Our MVPA results coincide with reviews of observational studies among largely healthy populations, in which prospective associations between PA and depression are typically small or null, as opposed to intervention studies among samples with clinically diagnosed depression [19, 20, 71, 95]. Only PA volume was examined, but the context likely has unique relationships with mental health [96,97,98]. Some evidence from young adults indicates MVPA is no longer associated with depressive symptoms when extracurricular activities such as team sports participation are accounted for [99], suggesting the mental health benefits relate more to positive social interaction and identity development. Many youth also report negative PA experiences, contributing to differences in PA and sports engagement by gender, body size, and age over adolescence [100,101,102,103]. Motives may also play a role. Appearance or weight loss PA motivations have been associated with negative psychosocial outcomes, as opposed to functional or enjoyment motivations [104]. Continued research is needed to explore various moderators in the relationship between PA and depression risk among youth.
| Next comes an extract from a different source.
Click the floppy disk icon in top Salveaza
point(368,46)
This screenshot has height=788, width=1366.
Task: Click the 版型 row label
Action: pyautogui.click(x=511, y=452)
Key strengths of this study include the linked data and adjustment for previous depression symptoms, as the reliance on cross-sectional evidence has been the most common criticism of previous research. The primary limitation pertains to self-report measures. As measures do not account for multi-tasking or for intermittent patterns of use, they likely overestimate total ST. The low frequency of students meeting ST guidelines may present power issues. Also, only two waves of linked data were available at time of this analysis. One-year change may not be optimal to understand effects over time. Lastly, COMPASS was not designed to be representative. The current sample was a pilot subsample of the larger study.

Conclusion

To our knowledge, this study is the first to examine change in the adherence to the 24-h Movement Guidelines and depression symptoms over time in a population sample of youth. Adherence to the sleep recommendations emerged as the most consistent predictor of depression symptoms. Promoting adherence to the movement guidelines, particularly for sleep, should be considered a priority in the prevention and management of youth depressive symptoms. The decline in sleep duration over adolescence [50, 70] has long been recognized yet remains undervalued in efforts addressing youth mental health, despite simultaneous increases in depressive symptoms and MDE onset [39]. Depression in adolescence is associated with problematic substance use, suicidality, poor physical health, reduced academic achievement, and elevated risk for future episodes or other mental disorders continuing into adulthood [4, 12]. Given the large burden of depression [13, 14] and low adherence to the Movement Guidelines, supporting youth in continuing to meet recommendations over adolescence appears a worthwhile public health investment, with clear benefits for multiple aspects of youth physical, mental, and social health [50, 51, 71].